Data excerpts |
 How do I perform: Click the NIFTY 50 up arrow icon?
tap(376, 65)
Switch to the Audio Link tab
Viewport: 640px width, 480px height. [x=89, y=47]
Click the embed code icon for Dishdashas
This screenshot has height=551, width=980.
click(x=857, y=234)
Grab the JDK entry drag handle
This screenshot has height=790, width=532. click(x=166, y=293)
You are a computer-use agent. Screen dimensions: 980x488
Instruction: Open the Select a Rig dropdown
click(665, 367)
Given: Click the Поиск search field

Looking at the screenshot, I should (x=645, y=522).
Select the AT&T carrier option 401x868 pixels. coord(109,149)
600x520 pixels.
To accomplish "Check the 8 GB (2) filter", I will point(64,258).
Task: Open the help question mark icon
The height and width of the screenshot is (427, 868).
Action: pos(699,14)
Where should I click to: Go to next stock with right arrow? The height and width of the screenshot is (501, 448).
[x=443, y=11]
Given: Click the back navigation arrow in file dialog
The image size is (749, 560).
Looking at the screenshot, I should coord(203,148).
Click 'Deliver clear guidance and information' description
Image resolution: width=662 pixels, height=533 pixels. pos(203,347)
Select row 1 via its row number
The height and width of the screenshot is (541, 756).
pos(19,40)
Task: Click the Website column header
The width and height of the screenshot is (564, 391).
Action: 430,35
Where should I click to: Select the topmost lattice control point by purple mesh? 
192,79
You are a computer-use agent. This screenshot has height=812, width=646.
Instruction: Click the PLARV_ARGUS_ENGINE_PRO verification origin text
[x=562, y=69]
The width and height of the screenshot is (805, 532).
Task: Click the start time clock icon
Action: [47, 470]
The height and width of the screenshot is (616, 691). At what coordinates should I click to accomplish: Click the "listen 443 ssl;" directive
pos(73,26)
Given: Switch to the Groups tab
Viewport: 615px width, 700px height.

Instructions for the task | The data above must be returned in full, exactly as written.

Result for this task |
 How do I perform: Click the NIFTY 50 up arrow icon?
tap(376, 65)
Switch to the Audio Link tab
Viewport: 640px width, 480px height. [x=89, y=47]
Click the embed code icon for Dishdashas
This screenshot has height=551, width=980.
click(x=857, y=234)
Grab the JDK entry drag handle
This screenshot has height=790, width=532. click(x=166, y=293)
You are a computer-use agent. Screen dimensions: 980x488
Instruction: Open the Select a Rig dropdown
click(665, 367)
Given: Click the Поиск search field

Looking at the screenshot, I should (x=645, y=522).
Select the AT&T carrier option 401x868 pixels. coord(109,149)
600x520 pixels.
To accomplish "Check the 8 GB (2) filter", I will point(64,258).
Task: Open the help question mark icon
The height and width of the screenshot is (427, 868).
Action: pos(699,14)
Where should I click to: Go to next stock with right arrow? The height and width of the screenshot is (501, 448).
[x=443, y=11]
Given: Click the back navigation arrow in file dialog
The image size is (749, 560).
Looking at the screenshot, I should coord(203,148).
Click 'Deliver clear guidance and information' description
Image resolution: width=662 pixels, height=533 pixels. pos(203,347)
Select row 1 via its row number
The height and width of the screenshot is (541, 756).
pos(19,40)
Task: Click the Website column header
The width and height of the screenshot is (564, 391).
Action: 430,35
Where should I click to: Select the topmost lattice control point by purple mesh? 
192,79
You are a computer-use agent. This screenshot has height=812, width=646.
Instruction: Click the PLARV_ARGUS_ENGINE_PRO verification origin text
[x=562, y=69]
The width and height of the screenshot is (805, 532).
Task: Click the start time clock icon
Action: [47, 470]
The height and width of the screenshot is (616, 691). At what coordinates should I click to accomplish: Click the "listen 443 ssl;" directive
pos(73,26)
Given: Switch to the Groups tab
Viewport: 615px width, 700px height.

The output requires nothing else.